We’ve enhanced the experience of onboarding new vendor users by allowing users with a matching email address domain to automatically join your team. It’s no longer necessary to send invites to each user within your organization if you want to allow read-only access to all employees for that specific team.
If a vendor has multiple teams and wants them all to be joinable by anyone in the company, we give the new user a choice which team to join. If the vendor also has a team they want to keep private, possibly separating a production team from a dev team, they can keep auto-join disabled for the private team, and people will only be able to join if explicitly invited. If a user is eligible to accept an invite or auto-join a team, they’ll get all of those choices, and accepting the invite is assumed to be the preferred action.
A team’s security constraints, such as requiring Google Auth to login, or more complex password requirements are still enforced when the new user joins.
By default, this feature is opt-in since some information in the vendor portal, like your release history or customer list, may be sensitive and your organization may not want your entire company to have access. This feature can only be configured by users who have the appropriate privilege based on their RBAC policy (Admin only by default).
To enable this setting, you’ll need to first log in to the vendor portal. Once logged in, you can access your team’ settings in the top right:
Next, navigate to the ‘Auto-join’ page from the left-hand navigation bar:
Vendor portal uses your current session to determine the email domain or Google Workspace account that will be linked to your team. Once you’re on the ‘Auto-join’ page, you can choose to enable this feature:
When new users register on the vendor portal, they’ll now be prompted only to provide their company email address, or continue with Google Auth.

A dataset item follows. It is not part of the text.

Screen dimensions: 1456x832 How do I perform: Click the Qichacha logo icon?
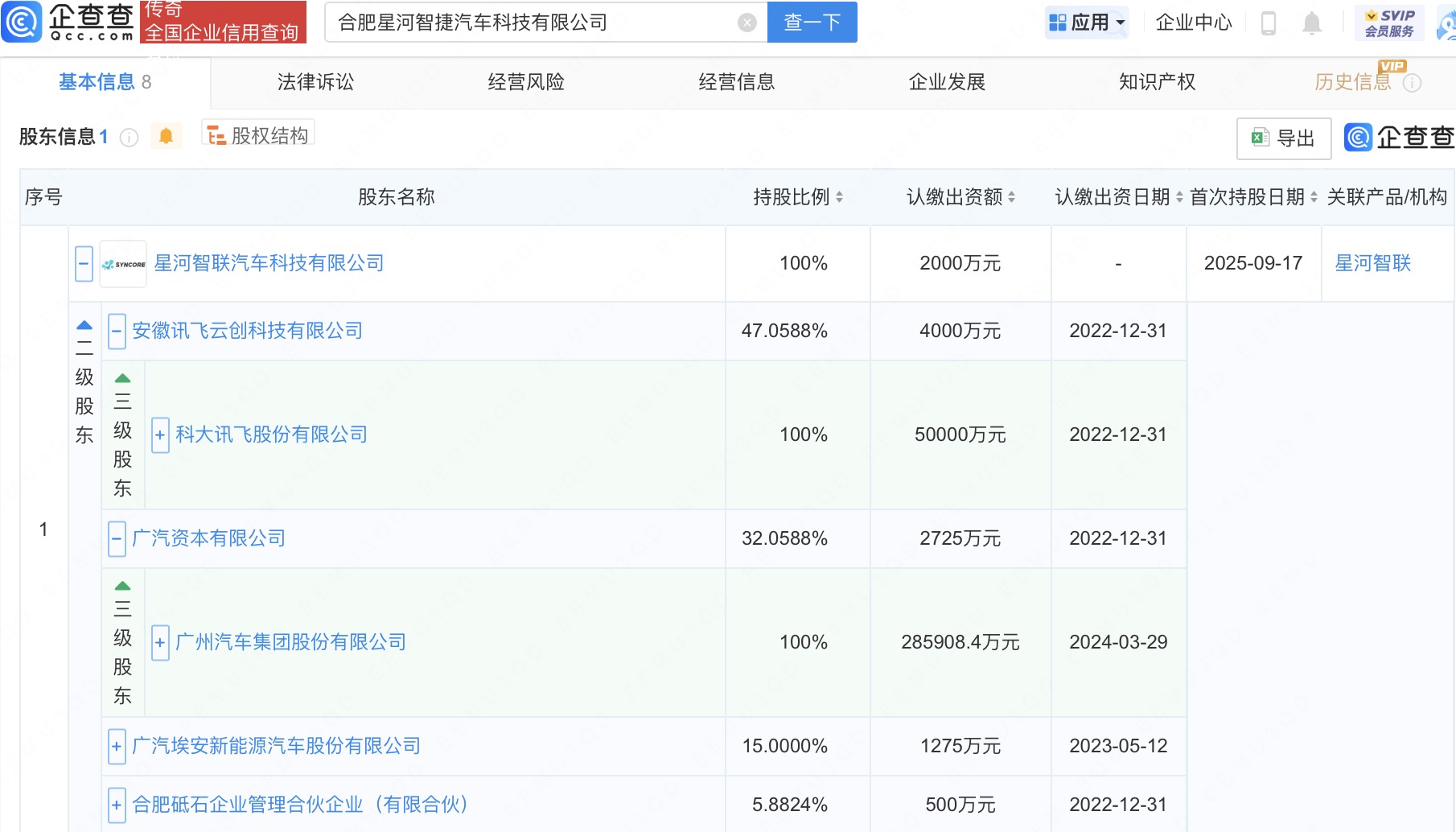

If they enter in an email address, they then will have to check their emails for their activation code and either enter it directly onto the following page, or click on the link which will fill it in for them.

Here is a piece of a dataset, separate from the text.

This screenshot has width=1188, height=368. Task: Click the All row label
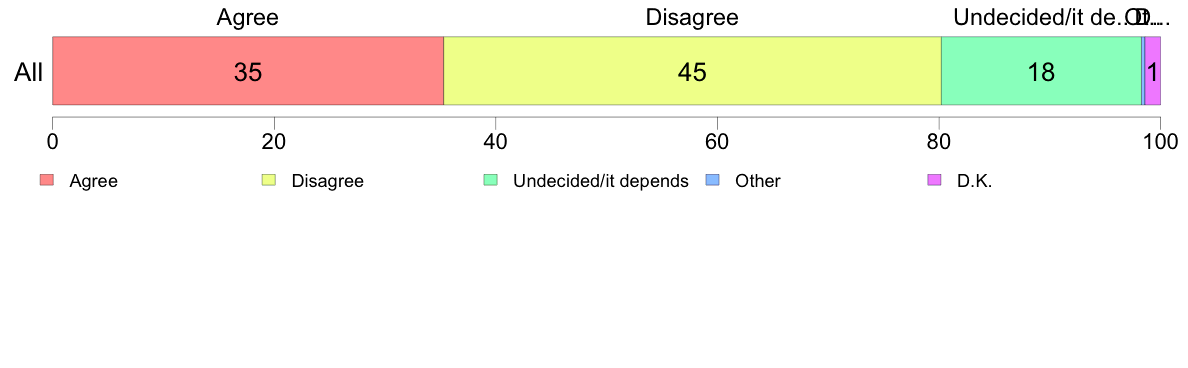[x=29, y=73]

If the user continues with Google authentication, they won’t need to jump through the email verification step.
Either way, the vendor portal will check to see if there are matching teams that have auto-join enabled and if the user’s email address has any pending invites. If a user is explicitly invited to a team that is also available for auto-join, the invite takes precedence and the auto-join choice is hidden to avoid confusion. This helps when the default auto-join RBAC role has less permissions than the invite. The user will then be provided a choice to either join one of the teams they were invited to, join one of the teams that are eligible to auto-join, or create a new team. Below is an example of this page where the user can accept an invite, auto-join a team, or create a new team. The page will be skipped if there are no teams available to join.
Or if there are two auto-join enabled teams:
Clicking on one of the teams to join will then present the user with a screen to finish creating their account and accept the invite.
If instead the user clicks to Create a new team, they’ll see a form asking for details for the team.
There are a few things to consider before enabling Auto-join for your team. It is important to consider your account tier with Replicated. All vendor teams have access to the built-in ‘Read Only’ policy used by default for this feature as well as an additional ‘Admin’ account. Business Tier customers have access to 2 additional built-in roles for Support and Sales. This feature can only be enabled by users with permissions to "team/authentication/*.” By default, this is accessible to the built-in ‘Admin’ role and may be configured for other roles for enterprise tier teams. Enterprise Tier customers have all of these roles as well as the ability to create additional custom RBAC policies. For more details on RBAC policies in vendor portal, review the documentation here.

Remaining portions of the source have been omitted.